◆ Exercise prompt
Rewrite only the lines between the one holding "Screen dimensions: 952x981" and the one holding "coord(150,127)", inclusive, keeping the requests and increasing each click coordinate in the answers by 20.

[START]

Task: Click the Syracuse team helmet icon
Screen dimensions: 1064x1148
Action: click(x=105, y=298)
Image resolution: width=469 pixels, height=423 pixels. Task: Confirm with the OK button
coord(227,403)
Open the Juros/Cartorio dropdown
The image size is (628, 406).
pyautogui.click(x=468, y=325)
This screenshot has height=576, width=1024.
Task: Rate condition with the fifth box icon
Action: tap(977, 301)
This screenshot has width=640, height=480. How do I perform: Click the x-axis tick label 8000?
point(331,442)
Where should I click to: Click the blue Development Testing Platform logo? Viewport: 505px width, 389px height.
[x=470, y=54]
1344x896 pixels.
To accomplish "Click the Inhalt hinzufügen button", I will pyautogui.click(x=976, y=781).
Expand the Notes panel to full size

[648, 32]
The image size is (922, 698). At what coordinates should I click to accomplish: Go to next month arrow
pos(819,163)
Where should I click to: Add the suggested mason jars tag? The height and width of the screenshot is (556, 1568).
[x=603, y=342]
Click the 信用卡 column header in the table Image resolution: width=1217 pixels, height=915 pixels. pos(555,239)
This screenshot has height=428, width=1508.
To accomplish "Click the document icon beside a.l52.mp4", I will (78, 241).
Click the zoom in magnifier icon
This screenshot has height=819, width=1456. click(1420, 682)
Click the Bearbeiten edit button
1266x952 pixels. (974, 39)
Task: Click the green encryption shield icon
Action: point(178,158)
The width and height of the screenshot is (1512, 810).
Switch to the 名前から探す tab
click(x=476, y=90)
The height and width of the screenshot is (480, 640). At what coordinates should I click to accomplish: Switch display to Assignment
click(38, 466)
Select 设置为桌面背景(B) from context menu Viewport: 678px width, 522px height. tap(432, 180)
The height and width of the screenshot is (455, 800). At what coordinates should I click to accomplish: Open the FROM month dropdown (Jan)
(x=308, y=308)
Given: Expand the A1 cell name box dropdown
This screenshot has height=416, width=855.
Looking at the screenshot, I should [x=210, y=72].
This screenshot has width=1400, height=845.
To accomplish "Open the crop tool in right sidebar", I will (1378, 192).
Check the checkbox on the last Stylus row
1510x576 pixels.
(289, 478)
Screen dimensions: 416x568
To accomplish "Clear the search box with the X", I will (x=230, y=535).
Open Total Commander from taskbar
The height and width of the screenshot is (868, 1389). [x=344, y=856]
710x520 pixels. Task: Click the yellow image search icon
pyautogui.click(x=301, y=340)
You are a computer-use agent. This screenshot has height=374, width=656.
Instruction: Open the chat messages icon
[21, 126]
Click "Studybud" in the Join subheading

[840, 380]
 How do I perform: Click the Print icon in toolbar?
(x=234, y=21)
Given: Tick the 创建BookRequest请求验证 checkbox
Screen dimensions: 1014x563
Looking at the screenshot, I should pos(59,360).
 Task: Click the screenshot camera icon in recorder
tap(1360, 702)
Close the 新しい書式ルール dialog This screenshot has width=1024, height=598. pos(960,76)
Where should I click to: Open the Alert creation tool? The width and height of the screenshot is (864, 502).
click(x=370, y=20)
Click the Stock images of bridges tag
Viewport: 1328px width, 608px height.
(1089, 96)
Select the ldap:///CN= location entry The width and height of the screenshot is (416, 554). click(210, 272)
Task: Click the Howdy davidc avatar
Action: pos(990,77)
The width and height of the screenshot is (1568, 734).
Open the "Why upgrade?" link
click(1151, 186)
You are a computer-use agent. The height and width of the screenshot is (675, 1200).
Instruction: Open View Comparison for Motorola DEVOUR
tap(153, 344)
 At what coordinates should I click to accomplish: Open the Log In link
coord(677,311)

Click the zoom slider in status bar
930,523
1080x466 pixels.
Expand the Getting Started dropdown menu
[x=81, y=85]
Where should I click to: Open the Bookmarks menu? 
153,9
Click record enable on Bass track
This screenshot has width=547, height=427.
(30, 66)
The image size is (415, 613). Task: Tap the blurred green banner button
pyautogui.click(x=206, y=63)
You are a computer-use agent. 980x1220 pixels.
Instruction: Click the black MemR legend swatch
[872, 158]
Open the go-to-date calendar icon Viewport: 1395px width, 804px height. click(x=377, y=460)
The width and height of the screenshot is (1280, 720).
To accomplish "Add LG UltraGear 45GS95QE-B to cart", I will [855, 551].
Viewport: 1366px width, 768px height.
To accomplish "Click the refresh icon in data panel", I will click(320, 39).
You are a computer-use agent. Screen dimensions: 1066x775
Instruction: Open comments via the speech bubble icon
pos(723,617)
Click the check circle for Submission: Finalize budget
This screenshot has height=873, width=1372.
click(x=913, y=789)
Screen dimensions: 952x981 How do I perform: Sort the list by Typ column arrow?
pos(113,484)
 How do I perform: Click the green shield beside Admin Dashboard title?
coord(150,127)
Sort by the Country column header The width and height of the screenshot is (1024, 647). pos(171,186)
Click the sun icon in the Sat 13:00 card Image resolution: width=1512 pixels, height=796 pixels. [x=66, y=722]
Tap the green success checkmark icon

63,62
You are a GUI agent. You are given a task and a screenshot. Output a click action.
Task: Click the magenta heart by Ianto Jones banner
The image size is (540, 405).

[END]

◆ Solution below
Screen dimensions: 952x981 How do I perform: Sort the list by Typ column arrow?
pos(133,504)
 How do I perform: Click the green shield beside Admin Dashboard title?
coord(170,147)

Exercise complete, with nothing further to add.